Consider the huge increase in the IOU’s electric rates that are coming down the pike. Then consider the CPUC mandates for installing large amounts of high cost energy storage. There is a clear cause and effect at work here.
I note that Pacific Gas & Electric (PG&E) provides multiple EV charging stations at its “Energy Education Center” at 6588 Ontario Rd, San Luis Obispo, CA 93405 with very competitive power rates. I wonder if other environmentally-minded employers are doing the same thing?
SCE’s TOU rates are much lower than mine here in San Diego – I have SDG&E’s EV-TOU-2 rate, as I charge 1 EV at home. The rate – super off-peak (12-6 am weekdays, 12 – 2 pm weekends and holidays) summer – is $0.22801/kWh. Except for during weekends and holidays I suppose I am charging when there is little by way of renewables on the grid. My super off peak rate is much higher than SCE’s. Do you have studies that assess the rate differences between utilities?
I haven’t seen a side-by-side comparison of rates, but this document from the CPUC includes many EV rates, residential and commercial. It doesn’t include the generally applicable household rates though.
http://www.cpuc.ca.gov/WorkArea/DownloadAsset.aspx?id=6442457781
Thanks, I’ll check it out – do you have the range for the wholesale prices?
Alberta government caps power prices at 6.8 cents per kilowatt hour – that’s 6.8 cents Canadian
Cost to run an EV for a year <$200
Sadly hardly anyone in Alberta knows this so few EV sales
The incompetence of the CPUC in setting retail electric rates has long been known among energy economists. Still, the revelation that the current rate structures are causing owners of electric vehicles to pay as high as $7.42 per gallon of gasoline-equivalent is startling. When are Californians going to wake up and take political action to rein in the CPUC?

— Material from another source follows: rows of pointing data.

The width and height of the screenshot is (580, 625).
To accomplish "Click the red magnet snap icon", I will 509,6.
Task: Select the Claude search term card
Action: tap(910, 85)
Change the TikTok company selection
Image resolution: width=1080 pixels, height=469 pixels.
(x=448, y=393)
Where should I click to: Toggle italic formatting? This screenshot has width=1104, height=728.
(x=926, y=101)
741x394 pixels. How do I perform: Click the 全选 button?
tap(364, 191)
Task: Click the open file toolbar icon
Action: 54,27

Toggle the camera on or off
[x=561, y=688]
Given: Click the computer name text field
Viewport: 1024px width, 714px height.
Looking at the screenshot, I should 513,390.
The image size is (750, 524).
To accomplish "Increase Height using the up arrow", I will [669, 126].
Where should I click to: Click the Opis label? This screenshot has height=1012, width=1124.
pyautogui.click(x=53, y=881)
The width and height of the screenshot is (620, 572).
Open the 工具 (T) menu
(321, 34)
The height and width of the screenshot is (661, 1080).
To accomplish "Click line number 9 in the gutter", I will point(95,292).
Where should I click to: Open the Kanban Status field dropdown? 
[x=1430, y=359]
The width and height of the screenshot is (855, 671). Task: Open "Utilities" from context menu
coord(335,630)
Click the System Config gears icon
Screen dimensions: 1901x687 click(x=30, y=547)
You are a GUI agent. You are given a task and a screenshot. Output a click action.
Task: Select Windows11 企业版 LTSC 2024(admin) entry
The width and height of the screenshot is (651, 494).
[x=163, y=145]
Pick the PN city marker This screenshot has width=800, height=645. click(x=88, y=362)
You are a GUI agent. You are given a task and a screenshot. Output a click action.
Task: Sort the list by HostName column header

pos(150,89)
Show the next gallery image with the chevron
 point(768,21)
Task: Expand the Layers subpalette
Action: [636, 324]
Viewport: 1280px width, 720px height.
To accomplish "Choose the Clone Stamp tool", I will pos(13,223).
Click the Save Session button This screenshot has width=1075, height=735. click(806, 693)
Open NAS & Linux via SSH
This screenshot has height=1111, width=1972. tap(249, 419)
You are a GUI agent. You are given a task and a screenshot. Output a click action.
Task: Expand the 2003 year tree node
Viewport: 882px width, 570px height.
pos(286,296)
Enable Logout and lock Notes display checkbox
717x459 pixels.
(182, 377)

I’m wondering if you have included the cost of taxes/fees, etc. that are on the electric bill and ofter tied to the number of kilowatts consumed (here in Maryland, to the net number of kilowatts used for those who have residential solar)? For us, these fees (and they include delivery costs) actually up the net cost per kilowatt used by almost 50% (and, of course, also up the savings from having residential solar). For the gasoline prices, you are presumably including taxes, so would this not be appropriate to do on the electricity side?